The next 25 years or so were quiet times for our hero. The one company to break the silence was the infamous Cannon Films, run by noted Israeli schlockmavens Menahem Golan and Yoram Globus (read more about the duo and Cannon here), who put Schwarzenegger’s ’70s bodybuilding rival and TV’s The Incredible Hulk, Lou Ferrigno, in a toga for two features that mixed the loose mythology of the Reeves pictures with shameless attempts to cash in on the Star Wars craze. Thus, in Hercules (1983) and its 1985 follow-up, The Adventures of Hercules, Ferrigno battled a mechanical Hydra; tossed a bear into outer space, where it became the constellation Ursa Major (okay, that part did come from an ancient legend, but…come on!); and outdid his old buddy Arnold by throwing a rock tied to his chariot into the sky, propelling both the vehicle and Lou across the cosmos.

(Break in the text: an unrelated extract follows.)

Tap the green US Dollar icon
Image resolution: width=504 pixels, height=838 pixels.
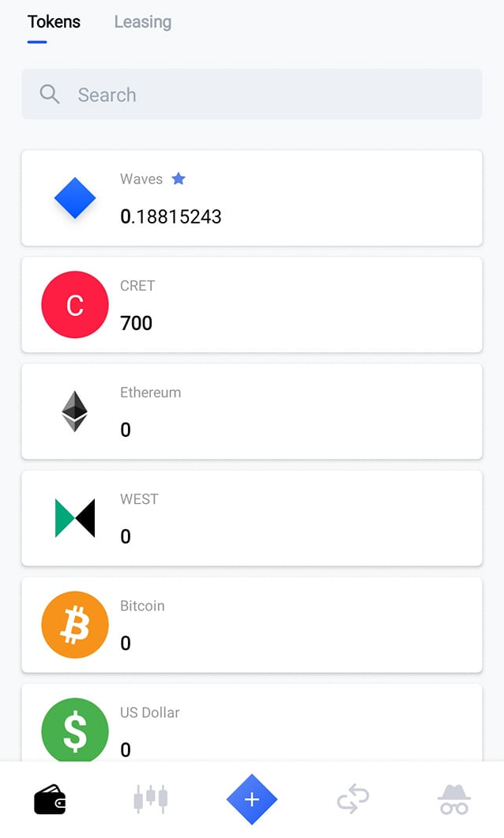(75, 731)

The 1990s saw a revival in matters Herculean. First, Kevin Sorbo brought a light-charmed charm to his portrayal of a more down-to-Earth (no pun intended) Herc–wandering the world with his friends Iolaus (Michael Hurst) and Salmoneus (Michael Trebor), defending the helpless from evil–in a string of made-for TV movies which led to the popular 1995-99 syndicated series Hercules: The Legendary Journeys. Along with introducing the world to Lucy Lawless as Xena: Warrior Princess (who would go on to appear in her own program), the show also had a 1998-99 kid-oriented spin-off, Young Hercules, starring a then-unknown Ryan Gosling in the title role. Not to be outdone, Walt Disney Pictures offered their own animated take on Greek mythology with 1997’s Hercules, a breezy, song-filled adventure which offered some sly satirical pokes at modern-day pop culture. In it, a boastful Hercules’s (voiced by Tate Donovan) deeds make him a celebrity and a marketing phenomenon before he must learn the true meaning of heroism by saving the Olympian gods and his love interest Megara from the foul schemes of the lord of the Underworld, Hades (voiced by James Woods).

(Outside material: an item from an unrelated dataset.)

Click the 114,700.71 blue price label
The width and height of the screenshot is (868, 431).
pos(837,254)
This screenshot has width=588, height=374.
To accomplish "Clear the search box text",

The strongman would turn up as both lead and supporting player in several more TV projects over the next several years, played by Brian Thompson in a 2000 remake of Jason and the Argonauts; by Paul Telfer in the NBC miniseries Hercules (2005); and by Mark Addy in the current BBC series Atlantis. On the big screen, Heracles (Steve Byers) was a relatively minor character in the fantasy epic misfire Immortals (2011), while that film’s Poseidon, Twilight series hunk Kellan Lutz, was seen in theaters earlier this year–albeit not for very long–as Herc in The Legend of Hercules, a 300-influenced actioner from Die Hard director Renny Harlin which currently ranks as one of 2014’s bigger box-office losers.

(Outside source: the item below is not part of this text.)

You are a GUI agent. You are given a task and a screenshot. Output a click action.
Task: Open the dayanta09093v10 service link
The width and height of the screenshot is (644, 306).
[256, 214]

As an acting challenge, playing Herc may not seem as formidable a task as, say, cleaning the Augean Stables or capturing Cerberus the three-headed dog were to the Ancient Greek original. But over the years there’s been a wide array of would-be heroes who have risen–and sometimes failed–to meet it. Audiences now have the opportunity to decide if “The Rock” is a worthy successor to the mighty screen legacy of Hercules.